§ **Work instructions**
In the records below, find the line that contains "This screenshot has width=916, height=912.", then write out that line and each one after it exactly, up to and including the last.

Collected data:
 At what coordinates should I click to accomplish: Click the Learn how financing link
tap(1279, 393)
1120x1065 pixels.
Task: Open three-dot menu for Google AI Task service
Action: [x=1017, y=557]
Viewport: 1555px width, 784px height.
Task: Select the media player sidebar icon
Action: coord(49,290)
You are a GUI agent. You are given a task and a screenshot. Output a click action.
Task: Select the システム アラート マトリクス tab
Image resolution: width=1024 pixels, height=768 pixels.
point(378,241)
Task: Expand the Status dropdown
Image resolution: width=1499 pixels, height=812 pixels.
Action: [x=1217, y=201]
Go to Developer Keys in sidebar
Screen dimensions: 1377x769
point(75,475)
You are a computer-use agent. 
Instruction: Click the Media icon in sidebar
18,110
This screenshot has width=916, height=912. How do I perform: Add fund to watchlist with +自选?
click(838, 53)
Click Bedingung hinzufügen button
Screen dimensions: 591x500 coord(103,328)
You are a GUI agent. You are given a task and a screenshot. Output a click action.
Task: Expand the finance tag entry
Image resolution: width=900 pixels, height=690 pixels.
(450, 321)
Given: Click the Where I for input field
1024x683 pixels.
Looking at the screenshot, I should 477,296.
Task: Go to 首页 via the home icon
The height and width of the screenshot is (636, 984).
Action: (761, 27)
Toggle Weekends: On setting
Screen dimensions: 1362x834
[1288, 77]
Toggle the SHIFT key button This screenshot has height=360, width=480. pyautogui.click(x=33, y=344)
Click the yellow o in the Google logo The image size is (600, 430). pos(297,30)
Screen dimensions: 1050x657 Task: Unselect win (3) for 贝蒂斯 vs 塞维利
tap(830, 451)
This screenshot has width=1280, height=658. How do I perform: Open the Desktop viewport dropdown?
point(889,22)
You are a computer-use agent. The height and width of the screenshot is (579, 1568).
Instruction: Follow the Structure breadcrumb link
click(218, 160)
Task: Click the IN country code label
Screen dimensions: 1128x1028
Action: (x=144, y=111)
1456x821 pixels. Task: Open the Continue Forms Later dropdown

§ **Reply to the exercise**
This screenshot has width=916, height=912. How do I perform: Add fund to watchlist with +自选?
click(838, 53)
Click Bedingung hinzufügen button
Screen dimensions: 591x500 coord(103,328)
You are a GUI agent. You are given a task and a screenshot. Output a click action.
Task: Expand the finance tag entry
Image resolution: width=900 pixels, height=690 pixels.
(450, 321)
Given: Click the Where I for input field
1024x683 pixels.
Looking at the screenshot, I should 477,296.
Task: Go to 首页 via the home icon
The height and width of the screenshot is (636, 984).
Action: (761, 27)
Toggle Weekends: On setting
Screen dimensions: 1362x834
[1288, 77]
Toggle the SHIFT key button This screenshot has height=360, width=480. pyautogui.click(x=33, y=344)
Click the yellow o in the Google logo The image size is (600, 430). pos(297,30)
Screen dimensions: 1050x657 Task: Unselect win (3) for 贝蒂斯 vs 塞维利
tap(830, 451)
This screenshot has width=1280, height=658. How do I perform: Open the Desktop viewport dropdown?
point(889,22)
You are a computer-use agent. The height and width of the screenshot is (579, 1568).
Instruction: Follow the Structure breadcrumb link
click(218, 160)
Task: Click the IN country code label
Screen dimensions: 1128x1028
Action: (x=144, y=111)
1456x821 pixels. Task: Open the Continue Forms Later dropdown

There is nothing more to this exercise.